Saved entries:
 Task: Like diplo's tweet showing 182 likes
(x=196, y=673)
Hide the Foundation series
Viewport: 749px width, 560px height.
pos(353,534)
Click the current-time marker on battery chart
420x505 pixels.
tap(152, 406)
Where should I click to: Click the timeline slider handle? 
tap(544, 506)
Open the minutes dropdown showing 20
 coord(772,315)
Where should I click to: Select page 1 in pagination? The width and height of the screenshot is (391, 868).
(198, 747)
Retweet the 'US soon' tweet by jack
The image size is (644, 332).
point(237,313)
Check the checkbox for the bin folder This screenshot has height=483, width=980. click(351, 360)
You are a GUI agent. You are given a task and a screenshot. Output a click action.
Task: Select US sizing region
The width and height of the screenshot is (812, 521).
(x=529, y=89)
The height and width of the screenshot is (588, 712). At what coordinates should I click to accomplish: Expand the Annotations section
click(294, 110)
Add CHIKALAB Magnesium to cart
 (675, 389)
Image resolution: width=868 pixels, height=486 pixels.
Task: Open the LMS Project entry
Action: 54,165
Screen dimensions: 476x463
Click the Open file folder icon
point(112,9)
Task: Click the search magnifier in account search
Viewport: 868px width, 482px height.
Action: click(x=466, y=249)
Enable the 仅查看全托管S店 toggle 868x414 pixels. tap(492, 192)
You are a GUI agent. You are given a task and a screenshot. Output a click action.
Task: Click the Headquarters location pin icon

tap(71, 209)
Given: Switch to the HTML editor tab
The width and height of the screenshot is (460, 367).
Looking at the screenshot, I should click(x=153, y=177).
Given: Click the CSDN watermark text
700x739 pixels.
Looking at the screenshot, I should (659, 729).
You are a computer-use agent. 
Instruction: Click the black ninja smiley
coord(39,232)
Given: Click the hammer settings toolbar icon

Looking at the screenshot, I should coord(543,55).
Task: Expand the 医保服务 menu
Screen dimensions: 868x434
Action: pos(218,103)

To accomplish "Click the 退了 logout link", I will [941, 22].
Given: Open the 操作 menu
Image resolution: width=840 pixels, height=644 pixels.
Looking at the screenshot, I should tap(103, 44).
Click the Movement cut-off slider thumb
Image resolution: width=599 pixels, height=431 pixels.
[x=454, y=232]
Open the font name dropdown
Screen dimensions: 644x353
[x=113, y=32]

- _Try it_
Restate the entries above. Match them exactly.

- _Solution for this problem_
 Task: Like diplo's tweet showing 182 likes
(x=196, y=673)
Hide the Foundation series
Viewport: 749px width, 560px height.
pos(353,534)
Click the current-time marker on battery chart
420x505 pixels.
tap(152, 406)
Where should I click to: Click the timeline slider handle? 
tap(544, 506)
Open the minutes dropdown showing 20
 coord(772,315)
Where should I click to: Select page 1 in pagination? The width and height of the screenshot is (391, 868).
(198, 747)
Retweet the 'US soon' tweet by jack
The image size is (644, 332).
point(237,313)
Check the checkbox for the bin folder This screenshot has height=483, width=980. click(351, 360)
You are a GUI agent. You are given a task and a screenshot. Output a click action.
Task: Select US sizing region
The width and height of the screenshot is (812, 521).
(x=529, y=89)
The height and width of the screenshot is (588, 712). At what coordinates should I click to accomplish: Expand the Annotations section
click(294, 110)
Add CHIKALAB Magnesium to cart
 (675, 389)
Image resolution: width=868 pixels, height=486 pixels.
Task: Open the LMS Project entry
Action: 54,165
Screen dimensions: 476x463
Click the Open file folder icon
point(112,9)
Task: Click the search magnifier in account search
Viewport: 868px width, 482px height.
Action: click(x=466, y=249)
Enable the 仅查看全托管S店 toggle 868x414 pixels. tap(492, 192)
You are a GUI agent. You are given a task and a screenshot. Output a click action.
Task: Click the Headquarters location pin icon

tap(71, 209)
Given: Switch to the HTML editor tab
The width and height of the screenshot is (460, 367).
Looking at the screenshot, I should click(x=153, y=177).
Given: Click the CSDN watermark text
700x739 pixels.
Looking at the screenshot, I should (659, 729).
You are a computer-use agent. 
Instruction: Click the black ninja smiley
coord(39,232)
Given: Click the hammer settings toolbar icon

Looking at the screenshot, I should coord(543,55).
Task: Expand the 医保服务 menu
Screen dimensions: 868x434
Action: pos(218,103)

To accomplish "Click the 退了 logout link", I will [941, 22].
Given: Open the 操作 menu
Image resolution: width=840 pixels, height=644 pixels.
Looking at the screenshot, I should tap(103, 44).
Click the Movement cut-off slider thumb
Image resolution: width=599 pixels, height=431 pixels.
[x=454, y=232]
Open the font name dropdown
Screen dimensions: 644x353
[x=113, y=32]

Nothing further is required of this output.